- _EXERCISE GOAL_
Using the listing below, set down each line from the line containing "Given: Click the" through the line containing "998x773 pixels.", both ends included, exactly and with nothing added.

TASK INPUTS START

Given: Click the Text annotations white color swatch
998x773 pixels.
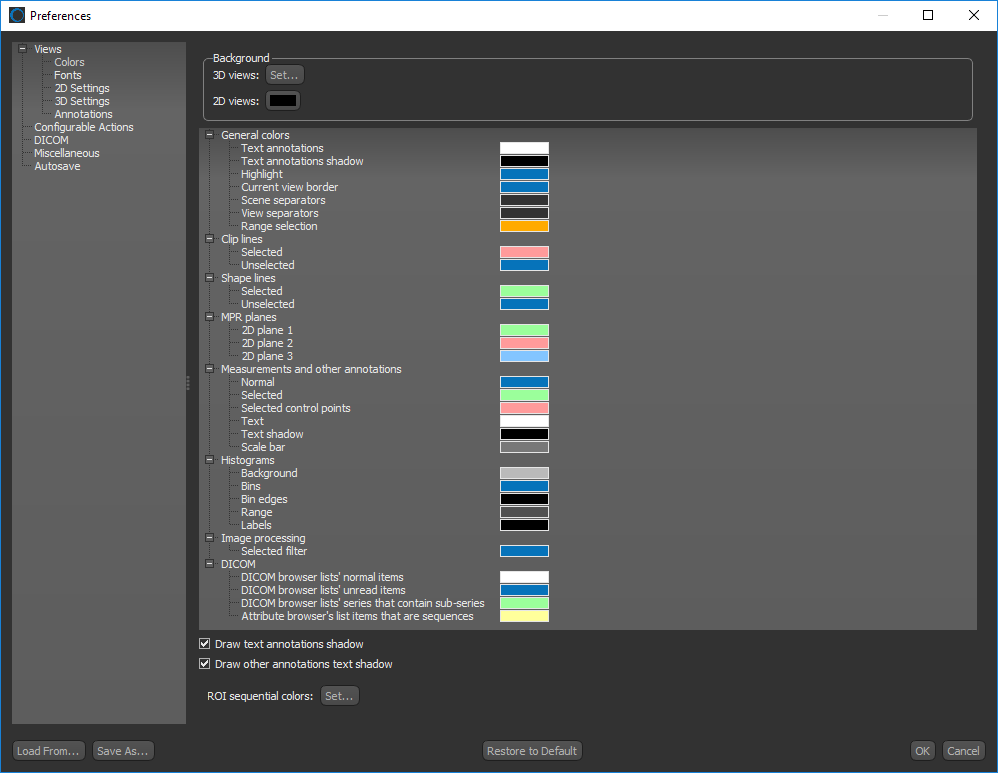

TASK INPUTS END
TASK INPUTS START

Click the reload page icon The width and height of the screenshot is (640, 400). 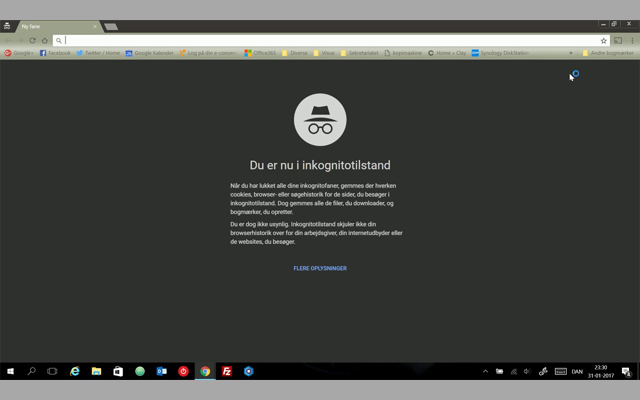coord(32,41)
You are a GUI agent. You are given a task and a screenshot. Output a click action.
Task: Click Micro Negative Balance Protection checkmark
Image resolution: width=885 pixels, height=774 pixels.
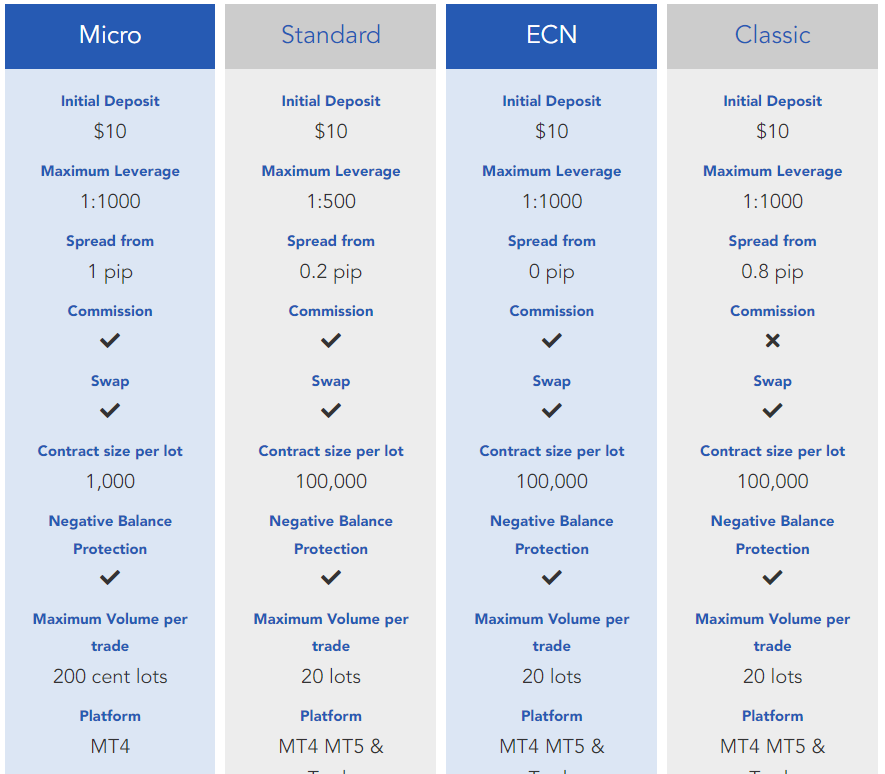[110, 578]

TASK INPUTS END
TASK INPUTS START

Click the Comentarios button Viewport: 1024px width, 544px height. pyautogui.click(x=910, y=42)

TASK INPUTS END

- _SOLUTION TO THE PROBLEM_
Given: Click the Text annotations white color swatch
998x773 pixels.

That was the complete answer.